Concurrently, Build-A-Bear is also expanding within AMC theaters, using a similar mobile unit it developed for Carnival (called a "Cruiser") and selling bear versions of characters from the movies it's showing. Build-A-Bear's product offering includes Sonic the Hedgehog, characters from Ghostbusters, and Star Wars and Dreamworks' Trolls characters.

These experiments in customization represent some hard lessons learned by the retailer over the years, both in terms of location choice and the characters being sold, according to Richard Gottlieb, founder and CEO of consulting firm Global Toy Experts.

"Build-A-Bear had rapid growth and a lot of success, but a lot of things affected them," Gottlieb said. "The American romance with the mall kind of soured. Also, America became increasingly brand-centric. Children no longer wanted the lovable little bear and were instead looking for Dora the Explorer and Sponge Bob plush toys. So they had to reorient."

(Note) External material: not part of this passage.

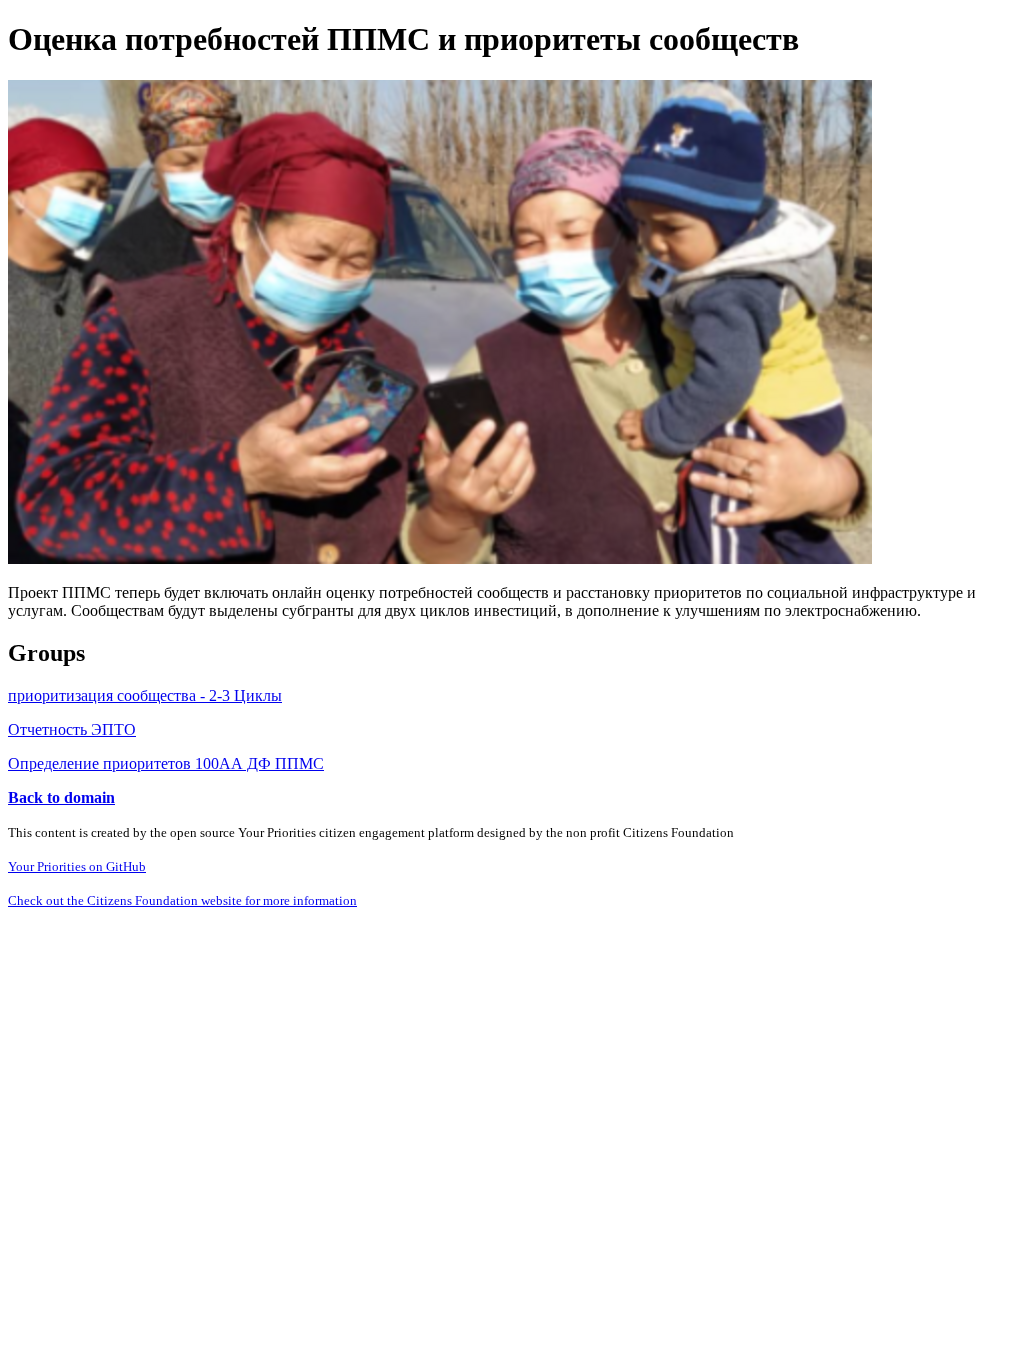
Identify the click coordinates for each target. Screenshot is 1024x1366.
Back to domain (61, 797)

Technically, the AMC and Carnival partnerships are still being tested for the holiday season, but Collins says she's "virtually 100 percent convinced" that the cobranded locations are good ones and that there will be more of them.

"I've always been a big believer that you want to be where your customer is, to be where people go," Gottlieb said. "I applaud Build-A-Bear. These are very good ideas."